▶ **Work to complete**
1 - In the forum thread, which version of Mac OS X is the poster using?
2 - Rewrite the listing from the line containing "This screenshot has" through the end of the listing, replacing "window title icon" with "title bar icon" and leaving everything else unchanged.

▶ **Article**
# Embedded YouTube not working on Mac OS X (10.6.3)



## Zencapop (Apr 4, 2010)

Hello,

Embedded YouTube videos used to work fine up until a few days ago but they have stopped working in all browsers. I use Safari, Firefox and Netscape Navigator. 

I am using Mac OS X (10.6.3) and have just conducted a software update and installed a fresh version of flash. This can't be a browser problem because it is not working on any of the browsers. I am having problems viewing embedded YouTube videos on such sights as Blip.fm, etc but they used to work fine a couple of weeks ago.

▶ **Records shown**
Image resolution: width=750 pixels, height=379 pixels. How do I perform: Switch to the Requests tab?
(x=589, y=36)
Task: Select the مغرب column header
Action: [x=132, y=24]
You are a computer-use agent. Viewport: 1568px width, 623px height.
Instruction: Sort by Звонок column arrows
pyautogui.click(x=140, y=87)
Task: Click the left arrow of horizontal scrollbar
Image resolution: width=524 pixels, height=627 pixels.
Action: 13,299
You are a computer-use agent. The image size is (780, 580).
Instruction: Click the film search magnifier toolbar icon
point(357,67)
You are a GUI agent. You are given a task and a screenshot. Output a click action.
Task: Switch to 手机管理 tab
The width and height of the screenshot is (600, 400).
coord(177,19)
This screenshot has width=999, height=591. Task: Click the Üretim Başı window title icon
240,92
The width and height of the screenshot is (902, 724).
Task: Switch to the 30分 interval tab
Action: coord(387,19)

▶ **Responses per task**
1 - Mac OS X 10.6.3

2 -
This screenshot has width=999, height=591. Task: Click the Üretim Başı title bar icon
240,92
The width and height of the screenshot is (902, 724).
Task: Switch to the 30分 interval tab
Action: coord(387,19)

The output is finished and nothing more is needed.